STORED DATA ▸
● ● ● ●

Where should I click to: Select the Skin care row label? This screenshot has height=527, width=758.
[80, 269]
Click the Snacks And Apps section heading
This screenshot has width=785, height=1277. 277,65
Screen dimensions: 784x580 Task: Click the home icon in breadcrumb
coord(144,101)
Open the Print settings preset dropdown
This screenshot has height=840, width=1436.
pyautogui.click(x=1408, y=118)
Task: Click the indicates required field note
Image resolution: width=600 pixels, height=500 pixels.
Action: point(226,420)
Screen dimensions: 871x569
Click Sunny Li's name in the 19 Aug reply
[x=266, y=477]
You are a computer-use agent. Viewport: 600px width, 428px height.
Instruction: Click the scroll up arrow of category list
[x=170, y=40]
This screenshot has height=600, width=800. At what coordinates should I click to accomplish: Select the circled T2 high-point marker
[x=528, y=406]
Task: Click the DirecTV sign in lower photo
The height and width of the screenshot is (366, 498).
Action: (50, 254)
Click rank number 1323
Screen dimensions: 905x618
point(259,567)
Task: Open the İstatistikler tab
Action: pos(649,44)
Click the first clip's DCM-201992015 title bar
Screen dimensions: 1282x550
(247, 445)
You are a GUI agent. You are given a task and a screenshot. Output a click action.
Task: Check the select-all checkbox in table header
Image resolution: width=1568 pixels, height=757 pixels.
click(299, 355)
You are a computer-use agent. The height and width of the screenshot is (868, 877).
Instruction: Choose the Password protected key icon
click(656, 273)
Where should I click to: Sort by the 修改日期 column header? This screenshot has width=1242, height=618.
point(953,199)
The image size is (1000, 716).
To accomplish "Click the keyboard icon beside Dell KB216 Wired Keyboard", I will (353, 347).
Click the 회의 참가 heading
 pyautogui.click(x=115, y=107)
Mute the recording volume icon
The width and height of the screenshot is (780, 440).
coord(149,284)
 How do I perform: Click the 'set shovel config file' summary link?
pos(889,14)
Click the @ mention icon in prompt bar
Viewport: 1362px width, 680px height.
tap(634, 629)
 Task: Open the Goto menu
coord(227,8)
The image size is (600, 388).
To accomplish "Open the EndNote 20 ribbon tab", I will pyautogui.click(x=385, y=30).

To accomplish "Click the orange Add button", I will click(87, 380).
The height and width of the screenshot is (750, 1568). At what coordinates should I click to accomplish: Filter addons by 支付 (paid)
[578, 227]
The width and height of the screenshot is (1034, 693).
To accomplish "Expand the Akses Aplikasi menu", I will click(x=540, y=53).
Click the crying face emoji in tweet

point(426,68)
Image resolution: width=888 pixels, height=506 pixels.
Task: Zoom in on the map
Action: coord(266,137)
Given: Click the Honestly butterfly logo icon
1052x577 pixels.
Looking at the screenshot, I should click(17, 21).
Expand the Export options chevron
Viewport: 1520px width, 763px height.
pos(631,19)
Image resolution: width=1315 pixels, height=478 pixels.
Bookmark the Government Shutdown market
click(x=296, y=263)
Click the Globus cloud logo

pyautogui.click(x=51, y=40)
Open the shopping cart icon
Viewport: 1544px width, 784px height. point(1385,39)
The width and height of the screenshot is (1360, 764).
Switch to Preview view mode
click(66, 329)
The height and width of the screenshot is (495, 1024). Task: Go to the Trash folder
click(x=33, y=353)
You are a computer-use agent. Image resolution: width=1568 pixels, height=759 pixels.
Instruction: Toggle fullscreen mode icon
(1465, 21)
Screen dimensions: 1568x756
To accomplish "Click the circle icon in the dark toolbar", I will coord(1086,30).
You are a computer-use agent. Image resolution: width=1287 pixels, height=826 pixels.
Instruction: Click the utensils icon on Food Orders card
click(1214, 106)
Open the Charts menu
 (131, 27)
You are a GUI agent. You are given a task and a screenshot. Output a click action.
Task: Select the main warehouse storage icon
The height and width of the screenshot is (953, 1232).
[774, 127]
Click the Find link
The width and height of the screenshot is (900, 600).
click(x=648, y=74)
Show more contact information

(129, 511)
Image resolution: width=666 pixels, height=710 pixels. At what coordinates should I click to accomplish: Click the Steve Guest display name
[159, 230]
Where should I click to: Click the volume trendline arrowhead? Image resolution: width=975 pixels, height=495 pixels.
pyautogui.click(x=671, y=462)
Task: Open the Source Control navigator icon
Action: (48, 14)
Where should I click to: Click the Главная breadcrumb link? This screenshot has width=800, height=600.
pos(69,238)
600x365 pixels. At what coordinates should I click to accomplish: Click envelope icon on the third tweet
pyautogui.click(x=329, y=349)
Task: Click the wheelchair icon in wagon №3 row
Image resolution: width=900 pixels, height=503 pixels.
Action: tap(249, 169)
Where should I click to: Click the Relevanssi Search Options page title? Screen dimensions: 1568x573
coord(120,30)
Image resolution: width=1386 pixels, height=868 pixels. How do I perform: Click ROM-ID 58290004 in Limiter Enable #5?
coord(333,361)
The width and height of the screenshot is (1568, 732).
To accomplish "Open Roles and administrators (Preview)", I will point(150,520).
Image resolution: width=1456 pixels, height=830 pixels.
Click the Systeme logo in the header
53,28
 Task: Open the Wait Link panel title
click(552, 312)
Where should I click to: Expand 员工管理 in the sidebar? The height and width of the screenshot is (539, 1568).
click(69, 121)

● ● ● ●

PROMPT ▸
Reproduce the lines of the entries above from the one with "Click the 회의 참가 heading" to the one with "Click the @ mention icon in prompt bar", both included, exactly and without any other line.

TASK RESPONSE ▸
Click the 회의 참가 heading
 pyautogui.click(x=115, y=107)
Mute the recording volume icon
The width and height of the screenshot is (780, 440).
coord(149,284)
 How do I perform: Click the 'set shovel config file' summary link?
pos(889,14)
Click the @ mention icon in prompt bar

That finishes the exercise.